Alors que sa parution officielle est fixé au lundi 4 février, le rapport Pochard est déjà largement commenté dans la presse, qui en publie des extraits, et par les syndicats.
Les informations qui circulent actuellement mettent l'accent sur quatre points. La commission Pochard demanderait l'annualisation du temps de travail des enseignants. Cette vieille demande de l'administration, reprise dans les récents rapports d'audit, peut permettre de mieux gérer les emplois du temps des élèves. Mais elle a aussi l'avantage d'augmenter le temps de travail des professeurs en gommant les jours fériés et dans certaines filières les périodes de stage des élèves.
Le rapport Pochard veut aussi reconnaître la performance des enseignants. Une double évaluation, par l'inspection et le chef d'établissement, est recommandée. Le recrutement des enseignants pourrait être modifié : on distinguerait la certification de l'admission sur un poste. Enfin le rapport veut accorder plus d'autonomie aux établissements.

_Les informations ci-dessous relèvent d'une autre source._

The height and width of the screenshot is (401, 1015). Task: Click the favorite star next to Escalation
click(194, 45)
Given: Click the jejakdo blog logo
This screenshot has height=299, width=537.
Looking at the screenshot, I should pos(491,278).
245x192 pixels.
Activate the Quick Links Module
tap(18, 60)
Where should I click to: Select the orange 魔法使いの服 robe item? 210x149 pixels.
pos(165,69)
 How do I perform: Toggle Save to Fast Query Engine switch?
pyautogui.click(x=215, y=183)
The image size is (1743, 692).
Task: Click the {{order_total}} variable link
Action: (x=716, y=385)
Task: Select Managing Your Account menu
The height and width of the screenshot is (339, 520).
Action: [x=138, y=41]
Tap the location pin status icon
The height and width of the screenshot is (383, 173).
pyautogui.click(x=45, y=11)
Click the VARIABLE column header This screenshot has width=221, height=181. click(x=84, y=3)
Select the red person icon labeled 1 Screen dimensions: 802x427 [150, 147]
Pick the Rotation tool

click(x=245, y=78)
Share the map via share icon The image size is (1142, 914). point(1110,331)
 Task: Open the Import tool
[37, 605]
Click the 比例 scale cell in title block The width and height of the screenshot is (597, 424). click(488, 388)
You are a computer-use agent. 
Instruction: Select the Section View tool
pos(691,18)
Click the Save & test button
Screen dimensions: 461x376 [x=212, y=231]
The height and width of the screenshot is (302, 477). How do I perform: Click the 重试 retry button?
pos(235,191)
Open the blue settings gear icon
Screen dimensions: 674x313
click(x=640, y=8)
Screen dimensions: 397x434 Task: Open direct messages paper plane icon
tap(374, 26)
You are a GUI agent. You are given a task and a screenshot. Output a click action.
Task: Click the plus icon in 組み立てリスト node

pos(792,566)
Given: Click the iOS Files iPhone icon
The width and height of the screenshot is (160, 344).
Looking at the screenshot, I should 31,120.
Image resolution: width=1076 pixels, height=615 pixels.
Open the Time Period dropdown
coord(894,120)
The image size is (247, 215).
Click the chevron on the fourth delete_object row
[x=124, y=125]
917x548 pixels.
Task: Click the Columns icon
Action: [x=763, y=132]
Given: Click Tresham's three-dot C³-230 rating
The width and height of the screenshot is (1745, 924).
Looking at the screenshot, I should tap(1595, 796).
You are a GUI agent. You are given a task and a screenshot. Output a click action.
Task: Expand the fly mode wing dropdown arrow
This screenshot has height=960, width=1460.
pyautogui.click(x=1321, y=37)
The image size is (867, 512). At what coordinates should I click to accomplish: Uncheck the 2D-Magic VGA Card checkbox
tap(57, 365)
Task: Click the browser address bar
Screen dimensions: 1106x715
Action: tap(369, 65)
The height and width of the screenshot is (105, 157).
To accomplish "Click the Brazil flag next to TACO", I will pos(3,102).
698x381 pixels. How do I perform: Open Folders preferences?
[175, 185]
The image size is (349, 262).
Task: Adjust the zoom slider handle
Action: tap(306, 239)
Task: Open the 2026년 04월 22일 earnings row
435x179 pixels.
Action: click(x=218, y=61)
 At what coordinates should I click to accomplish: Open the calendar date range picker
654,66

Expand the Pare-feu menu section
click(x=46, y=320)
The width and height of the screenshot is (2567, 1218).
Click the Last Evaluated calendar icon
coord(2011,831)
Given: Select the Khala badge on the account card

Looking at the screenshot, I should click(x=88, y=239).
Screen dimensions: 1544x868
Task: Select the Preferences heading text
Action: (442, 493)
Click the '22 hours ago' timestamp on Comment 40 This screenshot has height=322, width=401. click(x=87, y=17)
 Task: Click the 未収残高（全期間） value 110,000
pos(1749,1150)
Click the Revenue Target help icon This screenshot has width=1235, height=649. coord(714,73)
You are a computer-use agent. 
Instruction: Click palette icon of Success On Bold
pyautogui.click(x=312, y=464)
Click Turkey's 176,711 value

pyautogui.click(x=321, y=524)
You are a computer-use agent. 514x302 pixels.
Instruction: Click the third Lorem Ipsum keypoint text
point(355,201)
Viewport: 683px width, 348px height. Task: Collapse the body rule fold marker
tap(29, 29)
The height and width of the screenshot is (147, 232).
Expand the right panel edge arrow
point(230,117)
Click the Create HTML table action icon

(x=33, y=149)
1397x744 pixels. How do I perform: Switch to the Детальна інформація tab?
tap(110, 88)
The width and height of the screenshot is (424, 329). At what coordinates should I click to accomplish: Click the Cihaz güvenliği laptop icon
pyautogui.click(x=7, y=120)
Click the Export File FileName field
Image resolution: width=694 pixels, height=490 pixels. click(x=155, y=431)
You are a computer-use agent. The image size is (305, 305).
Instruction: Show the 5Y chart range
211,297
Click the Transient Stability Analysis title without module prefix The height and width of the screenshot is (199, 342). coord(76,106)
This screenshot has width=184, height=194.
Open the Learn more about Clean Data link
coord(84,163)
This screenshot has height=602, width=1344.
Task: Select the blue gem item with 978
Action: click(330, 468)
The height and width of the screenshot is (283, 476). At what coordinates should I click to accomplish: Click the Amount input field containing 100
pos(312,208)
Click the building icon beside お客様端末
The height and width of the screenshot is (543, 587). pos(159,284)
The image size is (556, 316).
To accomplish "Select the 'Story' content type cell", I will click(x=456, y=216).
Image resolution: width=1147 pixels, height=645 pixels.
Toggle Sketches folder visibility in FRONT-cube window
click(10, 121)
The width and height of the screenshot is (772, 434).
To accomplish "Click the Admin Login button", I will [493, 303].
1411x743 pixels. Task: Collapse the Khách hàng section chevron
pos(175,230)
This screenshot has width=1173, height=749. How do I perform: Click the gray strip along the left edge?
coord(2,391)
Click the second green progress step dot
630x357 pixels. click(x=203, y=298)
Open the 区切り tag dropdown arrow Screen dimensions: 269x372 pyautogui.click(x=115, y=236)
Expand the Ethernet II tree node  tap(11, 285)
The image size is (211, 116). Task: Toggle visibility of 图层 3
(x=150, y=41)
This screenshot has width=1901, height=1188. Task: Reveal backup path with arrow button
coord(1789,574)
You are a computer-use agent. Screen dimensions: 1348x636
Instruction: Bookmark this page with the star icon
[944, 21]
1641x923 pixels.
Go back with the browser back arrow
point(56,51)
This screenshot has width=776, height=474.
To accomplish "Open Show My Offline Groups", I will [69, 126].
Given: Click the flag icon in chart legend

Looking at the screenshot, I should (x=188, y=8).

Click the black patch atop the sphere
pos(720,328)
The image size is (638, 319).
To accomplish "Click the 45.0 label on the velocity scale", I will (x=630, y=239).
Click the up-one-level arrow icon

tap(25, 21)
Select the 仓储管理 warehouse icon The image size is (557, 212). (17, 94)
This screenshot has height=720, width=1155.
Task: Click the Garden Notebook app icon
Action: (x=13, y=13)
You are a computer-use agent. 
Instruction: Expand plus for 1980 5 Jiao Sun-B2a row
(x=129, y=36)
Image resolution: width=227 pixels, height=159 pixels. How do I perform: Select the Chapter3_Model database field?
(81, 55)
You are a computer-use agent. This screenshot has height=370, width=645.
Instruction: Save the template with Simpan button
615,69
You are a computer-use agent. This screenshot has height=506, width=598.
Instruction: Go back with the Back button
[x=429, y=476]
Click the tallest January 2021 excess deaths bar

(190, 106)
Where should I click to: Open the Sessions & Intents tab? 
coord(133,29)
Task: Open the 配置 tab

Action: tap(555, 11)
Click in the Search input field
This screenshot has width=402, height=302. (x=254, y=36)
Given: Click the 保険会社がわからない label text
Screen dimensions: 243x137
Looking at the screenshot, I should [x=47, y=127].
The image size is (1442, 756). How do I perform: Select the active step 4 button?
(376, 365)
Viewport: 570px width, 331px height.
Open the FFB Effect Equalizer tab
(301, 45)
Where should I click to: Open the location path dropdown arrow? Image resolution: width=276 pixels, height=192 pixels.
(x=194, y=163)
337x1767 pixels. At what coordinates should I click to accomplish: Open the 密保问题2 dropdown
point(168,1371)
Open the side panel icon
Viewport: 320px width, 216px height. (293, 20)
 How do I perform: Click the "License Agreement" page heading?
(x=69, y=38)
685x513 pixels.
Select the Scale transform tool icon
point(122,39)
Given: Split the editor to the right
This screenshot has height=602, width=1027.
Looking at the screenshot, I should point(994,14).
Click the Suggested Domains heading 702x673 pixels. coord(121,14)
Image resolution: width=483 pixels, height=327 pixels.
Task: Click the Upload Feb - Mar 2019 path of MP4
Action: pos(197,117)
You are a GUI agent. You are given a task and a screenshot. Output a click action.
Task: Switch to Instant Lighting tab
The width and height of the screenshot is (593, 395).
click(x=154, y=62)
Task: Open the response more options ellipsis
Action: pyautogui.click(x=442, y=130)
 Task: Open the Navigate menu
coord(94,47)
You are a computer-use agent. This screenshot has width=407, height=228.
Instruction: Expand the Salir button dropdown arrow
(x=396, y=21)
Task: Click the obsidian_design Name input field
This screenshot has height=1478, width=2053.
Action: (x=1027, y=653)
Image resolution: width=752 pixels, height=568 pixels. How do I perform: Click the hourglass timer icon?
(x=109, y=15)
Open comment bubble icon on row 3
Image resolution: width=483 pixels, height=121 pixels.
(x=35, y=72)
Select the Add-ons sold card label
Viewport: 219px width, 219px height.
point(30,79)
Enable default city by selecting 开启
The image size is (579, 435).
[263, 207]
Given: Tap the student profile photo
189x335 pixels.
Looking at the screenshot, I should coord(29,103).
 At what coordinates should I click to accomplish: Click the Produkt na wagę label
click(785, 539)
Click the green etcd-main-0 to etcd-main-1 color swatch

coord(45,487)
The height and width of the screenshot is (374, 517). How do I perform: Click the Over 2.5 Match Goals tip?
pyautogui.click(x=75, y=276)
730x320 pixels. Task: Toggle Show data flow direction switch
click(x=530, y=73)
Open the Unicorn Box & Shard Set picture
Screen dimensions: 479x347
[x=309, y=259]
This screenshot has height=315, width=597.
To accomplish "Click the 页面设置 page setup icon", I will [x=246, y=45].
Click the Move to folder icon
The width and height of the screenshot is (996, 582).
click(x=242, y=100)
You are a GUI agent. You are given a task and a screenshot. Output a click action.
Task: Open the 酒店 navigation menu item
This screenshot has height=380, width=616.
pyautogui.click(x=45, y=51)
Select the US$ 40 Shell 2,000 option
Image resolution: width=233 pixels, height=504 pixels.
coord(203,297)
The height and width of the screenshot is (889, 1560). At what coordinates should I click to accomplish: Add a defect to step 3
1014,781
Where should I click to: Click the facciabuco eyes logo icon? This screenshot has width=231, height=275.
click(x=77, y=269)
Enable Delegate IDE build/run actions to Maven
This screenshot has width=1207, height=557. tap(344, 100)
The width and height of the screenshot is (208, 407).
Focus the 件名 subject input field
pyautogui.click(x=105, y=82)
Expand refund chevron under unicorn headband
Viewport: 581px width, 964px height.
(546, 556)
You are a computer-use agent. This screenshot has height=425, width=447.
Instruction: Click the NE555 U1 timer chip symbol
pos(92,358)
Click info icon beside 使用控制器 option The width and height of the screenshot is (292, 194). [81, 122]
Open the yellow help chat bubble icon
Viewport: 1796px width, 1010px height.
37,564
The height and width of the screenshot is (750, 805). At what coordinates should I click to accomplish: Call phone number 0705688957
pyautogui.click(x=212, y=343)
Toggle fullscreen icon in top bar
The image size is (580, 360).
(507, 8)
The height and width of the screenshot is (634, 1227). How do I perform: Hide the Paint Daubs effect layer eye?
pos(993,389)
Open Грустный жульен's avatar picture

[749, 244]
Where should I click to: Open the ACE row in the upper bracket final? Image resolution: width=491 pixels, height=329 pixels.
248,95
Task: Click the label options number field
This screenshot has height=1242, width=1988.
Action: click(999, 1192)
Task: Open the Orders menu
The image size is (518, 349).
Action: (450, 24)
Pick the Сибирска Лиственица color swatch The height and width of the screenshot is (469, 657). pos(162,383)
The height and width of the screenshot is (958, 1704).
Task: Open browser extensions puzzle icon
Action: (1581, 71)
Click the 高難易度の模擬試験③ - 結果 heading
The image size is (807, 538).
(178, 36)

Les syndicats réagissent négativement à cette pré-publication. Le Snes estime que "les orientations développées sont en totale contradiction avec les aspirations des personnels du second degré : bivalence dans les collèges, élargissement des compétences des chefs d’établissement dans le domaine pédagogique mais aussi dans la gestion des carrières, des conditions de service, d’emploi et de rémunération des enseignants". Le Se-Unsa dénonce "un horizon managérial". Le Sgen craint la rémunération au mérite.